Collected data

══════════

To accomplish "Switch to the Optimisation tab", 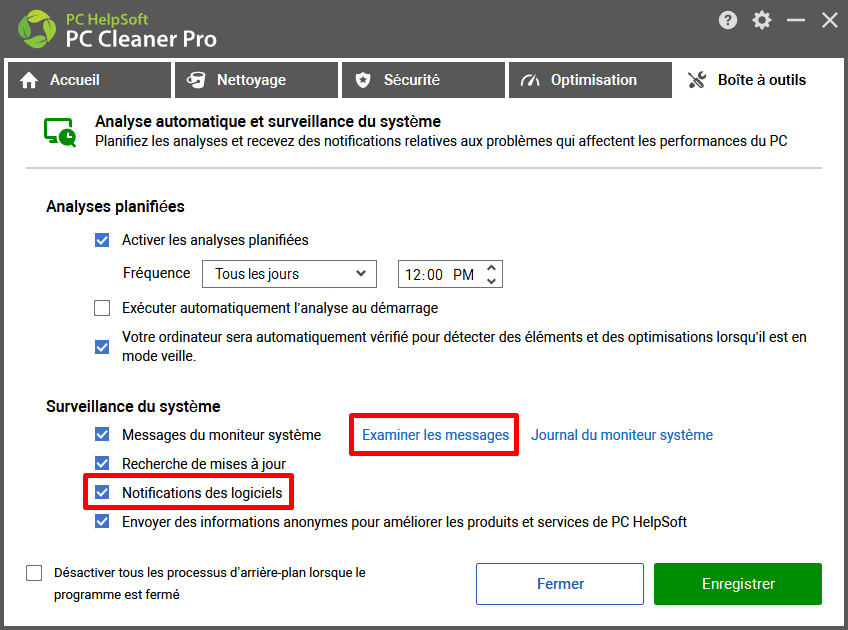I will click(x=590, y=80).
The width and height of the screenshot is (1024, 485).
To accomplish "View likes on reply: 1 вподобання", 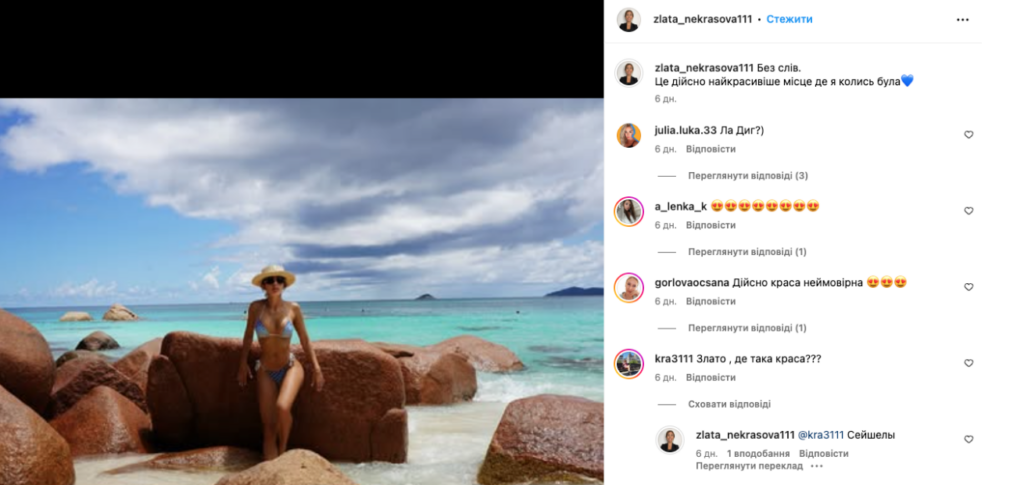I will [x=758, y=453].
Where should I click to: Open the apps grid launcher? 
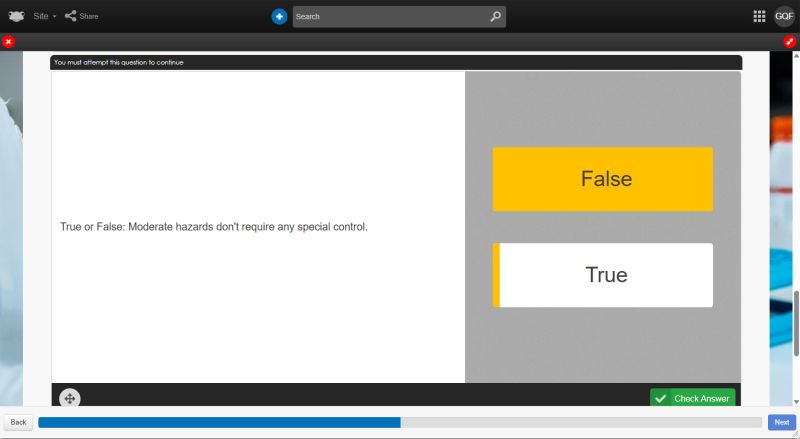[x=759, y=16]
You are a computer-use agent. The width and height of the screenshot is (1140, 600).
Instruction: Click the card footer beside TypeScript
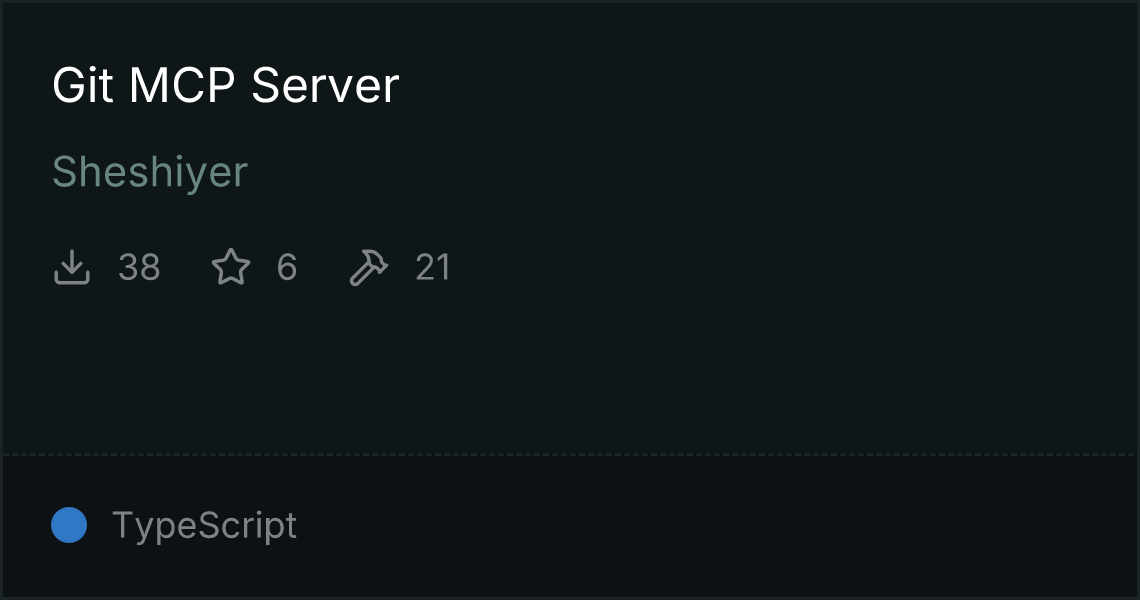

══════════

**WHAT THE EXERCISE ASKS:**
Write out the stretch of the material above from the line containing "You are a computer-use" through the end of the material, reproducing each line without alteration. Leave the pictures out of your answer.

**EXERCISE SOLUTION:**
You are a computer-use agent. The width and height of the screenshot is (1140, 600).
Instruction: Click the card footer beside TypeScript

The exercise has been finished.